Hingga Oktober 2019, 10 negara bagian yang telah mengumumkan keringanan pinjaman pertanian sejak 2014-15 belum menyelesaikan penghapusan pinjaman yang dijanjikan, menurut laporan media lokal. “Hanya sekitar 30-35% dari jumlah yang dijanjikan oleh berbagai pemerintah negara bagian yang telah dikenai sanksi ke bank,” kata seorang bankir senior yang tidak ingin disebutkan namanya.
Tingginya tingkat kredit macet di sektor pertanian merupakan penghalang lain untuk lebih banyak pinjaman. Pangsa kredit bermasalah di segmen ini telah meningkat dari 8,4% pada September 2018 menjadi 10,1% pada Maret 2020, pada saat pangsa kredit macet di sektor perbankan secara keseluruhan menurun.

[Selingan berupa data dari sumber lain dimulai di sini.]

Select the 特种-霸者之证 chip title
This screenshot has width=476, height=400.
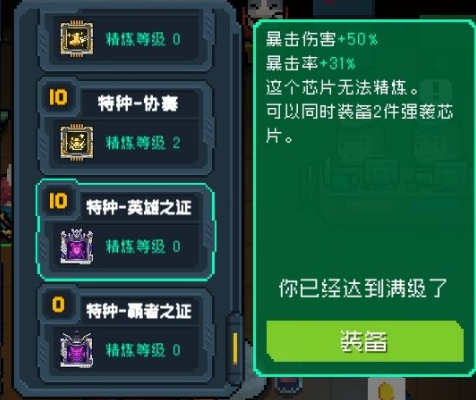point(139,311)
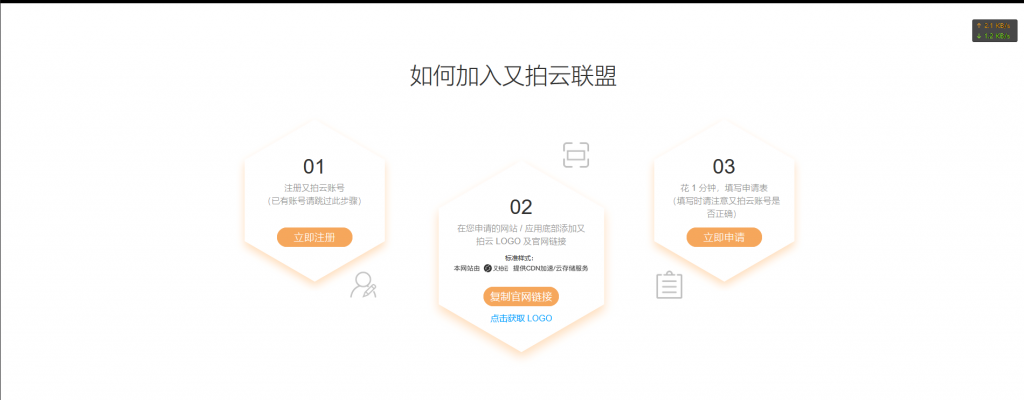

“Ada keengganan untuk menyalurkan kredit di segmen agri karena kualitas aset yang buruk, akibatnya bank lebih tertarik untuk memberikan pinjaman jika ada emas sebagai jaminan, tetapi sebaliknya penyaluran kredit segar di segmen tersebut tidak terlalu baik,” kata Anil Gupta, analis di lembaga pemeringkat kredit ICRA.
Antara Maret dan Juni tahun ini, pinjaman ke sektor pertanian mengalami kontraksi 1,8%, menurut Reserve Bank of India. Selama Juni 2019-2020, penyaluran kredit ke sektor ini tumbuh 6,7% dibandingkan 11% pada periode yang sama tahun sebelumnya. ($ 1 = 74.2092 Rupee India) (Dilaporkan oleh Nupur Anand dan Rajendra Jadhav di Mumbai; Diedit oleh Alasdair Pal dan Kim Coghill)
“Sarjana makanan bersertifikat. Pencinta internet. Guru budaya pop. Gamer yang tidak menyesal. Penggemar musik fanatik.”